Posaune, Xylophon, Maultrommel und Stimme sind da eher gebräuchlich, nicht jedoch die Art, wie das Ensemble mit Stephan Wunderlich, Edith Rom und Jörg Burghard sie verwendet. Louise Ingebos, fest zum Ensemble gehörend, war leider kurzfristig verhindert. Die Kreide quietscht, kratzt und knirscht, Stephan Wunderlich schlurft, springt, schreitet vor und zurück, dem Lautsprecher werden unterschiedlichste Brummtöne entlockt, und das Xylophon hat man so noch nie von einem Fachmann spielen gehört.
Die "Töne" werden allein gespielt, einer nach dem anderen, nach genauem Plan. Später erfährt man, es waren 5 "Sätze" aus je 27 "Tönen", ja sogar den gleichen 27 "Tönen", nur verschieden instrumentiert. Und doch klang keins wie das andere. Wie das? Wunderlich hat bereits im "Sequenzenprojekt" eine Charakterisierung von "Tönen" entwickelt, die über die üblichen Parameter weit hinaus geht. So ein "Ton" wird beispielsweise durch drei Parameter mit je drei Werten bestimmt, das ergibt besagte 27 verschiedene "Töne". Die drei Parameter werden nun dem eingesetzten Instrument entsprechend gewählt. Also läßt sich das auch auf Schrittfolgen übertragen: da könnte ein Parameter die Schrittlänge sein, die klein, mittel oder groß wäre. Somit lassen sich vollständige Tonfolgen anordnen, wobei aber jede Tonfolge je nach Instrumentierung völlig anders erscheint, obwohl die Abfolge der Parameter immer die gleiche ist.

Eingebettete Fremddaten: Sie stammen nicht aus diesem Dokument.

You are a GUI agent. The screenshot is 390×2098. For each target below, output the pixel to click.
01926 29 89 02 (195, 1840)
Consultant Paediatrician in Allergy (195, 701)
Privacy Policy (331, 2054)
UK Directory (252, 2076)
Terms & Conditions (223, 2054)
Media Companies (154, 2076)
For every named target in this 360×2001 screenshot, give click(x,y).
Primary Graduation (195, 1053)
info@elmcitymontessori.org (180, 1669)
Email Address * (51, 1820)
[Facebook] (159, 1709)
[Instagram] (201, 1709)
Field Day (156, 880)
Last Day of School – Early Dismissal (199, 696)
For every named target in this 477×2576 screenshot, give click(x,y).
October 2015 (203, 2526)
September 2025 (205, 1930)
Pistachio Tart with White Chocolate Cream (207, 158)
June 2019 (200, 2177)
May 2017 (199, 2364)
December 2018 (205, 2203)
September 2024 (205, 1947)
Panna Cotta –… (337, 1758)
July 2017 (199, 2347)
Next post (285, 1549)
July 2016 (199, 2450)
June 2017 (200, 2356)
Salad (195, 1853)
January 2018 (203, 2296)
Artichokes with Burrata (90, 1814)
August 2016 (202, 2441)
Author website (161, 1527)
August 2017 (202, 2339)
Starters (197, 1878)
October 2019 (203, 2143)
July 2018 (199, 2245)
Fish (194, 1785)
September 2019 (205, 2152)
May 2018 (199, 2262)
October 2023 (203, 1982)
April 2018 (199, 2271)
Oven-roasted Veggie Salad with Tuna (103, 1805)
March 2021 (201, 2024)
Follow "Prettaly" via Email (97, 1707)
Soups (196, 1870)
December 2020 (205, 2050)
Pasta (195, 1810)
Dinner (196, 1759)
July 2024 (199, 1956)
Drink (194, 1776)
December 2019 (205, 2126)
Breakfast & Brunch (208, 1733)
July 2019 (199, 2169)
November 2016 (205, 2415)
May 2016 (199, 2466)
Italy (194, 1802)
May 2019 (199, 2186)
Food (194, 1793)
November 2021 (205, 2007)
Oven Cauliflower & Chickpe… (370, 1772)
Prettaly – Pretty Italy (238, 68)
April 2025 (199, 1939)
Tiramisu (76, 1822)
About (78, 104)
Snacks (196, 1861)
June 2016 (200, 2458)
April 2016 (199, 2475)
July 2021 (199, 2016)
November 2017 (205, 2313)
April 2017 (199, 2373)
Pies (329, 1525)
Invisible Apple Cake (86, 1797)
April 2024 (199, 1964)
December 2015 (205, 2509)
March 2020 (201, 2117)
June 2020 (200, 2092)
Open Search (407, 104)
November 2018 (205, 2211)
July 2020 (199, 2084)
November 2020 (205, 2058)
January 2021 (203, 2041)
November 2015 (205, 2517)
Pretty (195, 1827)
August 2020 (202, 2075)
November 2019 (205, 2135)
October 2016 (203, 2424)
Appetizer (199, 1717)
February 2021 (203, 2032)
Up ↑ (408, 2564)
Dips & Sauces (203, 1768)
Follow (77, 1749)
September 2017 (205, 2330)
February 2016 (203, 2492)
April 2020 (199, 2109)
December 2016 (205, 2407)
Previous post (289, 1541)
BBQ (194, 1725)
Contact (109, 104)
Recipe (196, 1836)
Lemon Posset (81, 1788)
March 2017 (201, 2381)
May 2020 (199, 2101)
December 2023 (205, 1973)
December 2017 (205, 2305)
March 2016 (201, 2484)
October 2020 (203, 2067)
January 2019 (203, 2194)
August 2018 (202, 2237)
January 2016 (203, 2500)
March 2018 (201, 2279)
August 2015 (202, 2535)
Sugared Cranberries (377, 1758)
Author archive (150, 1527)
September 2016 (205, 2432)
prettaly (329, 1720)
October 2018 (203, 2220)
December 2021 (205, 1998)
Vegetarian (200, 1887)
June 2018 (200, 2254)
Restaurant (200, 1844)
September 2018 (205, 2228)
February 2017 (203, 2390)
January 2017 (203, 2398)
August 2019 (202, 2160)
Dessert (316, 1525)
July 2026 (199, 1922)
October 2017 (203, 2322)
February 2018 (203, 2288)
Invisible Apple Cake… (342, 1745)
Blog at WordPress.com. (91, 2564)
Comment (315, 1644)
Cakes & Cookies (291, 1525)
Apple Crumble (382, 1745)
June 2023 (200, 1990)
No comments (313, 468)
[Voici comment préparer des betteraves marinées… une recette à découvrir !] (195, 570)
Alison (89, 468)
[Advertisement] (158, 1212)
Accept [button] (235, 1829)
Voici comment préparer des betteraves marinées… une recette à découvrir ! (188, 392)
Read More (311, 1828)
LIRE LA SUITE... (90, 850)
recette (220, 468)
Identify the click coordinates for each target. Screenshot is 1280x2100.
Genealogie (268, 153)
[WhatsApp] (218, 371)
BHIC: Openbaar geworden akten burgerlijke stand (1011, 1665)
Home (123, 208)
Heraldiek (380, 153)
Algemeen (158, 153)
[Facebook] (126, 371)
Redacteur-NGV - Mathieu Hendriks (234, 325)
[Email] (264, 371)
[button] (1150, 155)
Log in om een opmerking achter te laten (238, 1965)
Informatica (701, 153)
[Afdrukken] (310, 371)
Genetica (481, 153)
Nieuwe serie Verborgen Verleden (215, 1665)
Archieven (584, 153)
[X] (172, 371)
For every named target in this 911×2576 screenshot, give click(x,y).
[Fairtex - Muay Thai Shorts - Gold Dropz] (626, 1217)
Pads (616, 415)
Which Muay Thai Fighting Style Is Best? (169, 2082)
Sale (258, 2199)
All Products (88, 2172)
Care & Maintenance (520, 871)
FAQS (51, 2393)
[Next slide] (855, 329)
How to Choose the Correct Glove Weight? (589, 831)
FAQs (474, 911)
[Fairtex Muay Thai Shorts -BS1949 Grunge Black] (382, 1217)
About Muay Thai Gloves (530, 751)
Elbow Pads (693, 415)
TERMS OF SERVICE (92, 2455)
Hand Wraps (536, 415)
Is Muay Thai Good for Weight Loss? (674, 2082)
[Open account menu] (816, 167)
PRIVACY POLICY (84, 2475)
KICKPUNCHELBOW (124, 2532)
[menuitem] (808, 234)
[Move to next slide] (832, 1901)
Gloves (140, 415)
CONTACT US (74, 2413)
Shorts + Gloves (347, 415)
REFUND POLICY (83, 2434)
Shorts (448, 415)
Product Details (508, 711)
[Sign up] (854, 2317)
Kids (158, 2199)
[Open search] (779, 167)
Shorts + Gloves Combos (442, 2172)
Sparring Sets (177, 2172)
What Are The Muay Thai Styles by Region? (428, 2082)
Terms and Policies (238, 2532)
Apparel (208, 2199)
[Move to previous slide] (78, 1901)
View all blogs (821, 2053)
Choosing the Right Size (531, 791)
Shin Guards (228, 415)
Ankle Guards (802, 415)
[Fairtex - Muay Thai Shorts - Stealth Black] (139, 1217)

Soweit die Präzision. Die Idee der vollständigen Durchschreitung eines Parameterraumes und der Tonfolgen ist präzise. Wo kommen also die Schwankungen her? Nun, die vorgeschriebenen Parameter sind Anweisungen an die Spieler. Diese Anweisungen sind so, daß ein Ergebnis nur angestrebt werden kann. Der Versuch dieser Annäherung ergibt eine ständige Bewegung im "Ton", also Schwankungen.
Waren die "Sequenzen" durch eine kleine Auswahl an "Tönen" und durch eine Zeitstruktur von Spiel und Pause gekennzeichnet ("Zeit wird spürbar - Platz für Gedanken" hieß es 1993 im Echo), zeigte das Ensemble jetzt ununterbrochene vollständige Tonfolgen. Die Mischung aus präzisem Plan und stringenter mannigfaltiger Ausführung ergab ein kurzweiliges Spiel. Die anschließende ausgiebige Diskussion zeigte das Interesse, nach der außergewöhnlichen Wahrnehmung auch die Hintergründe zu erfahren.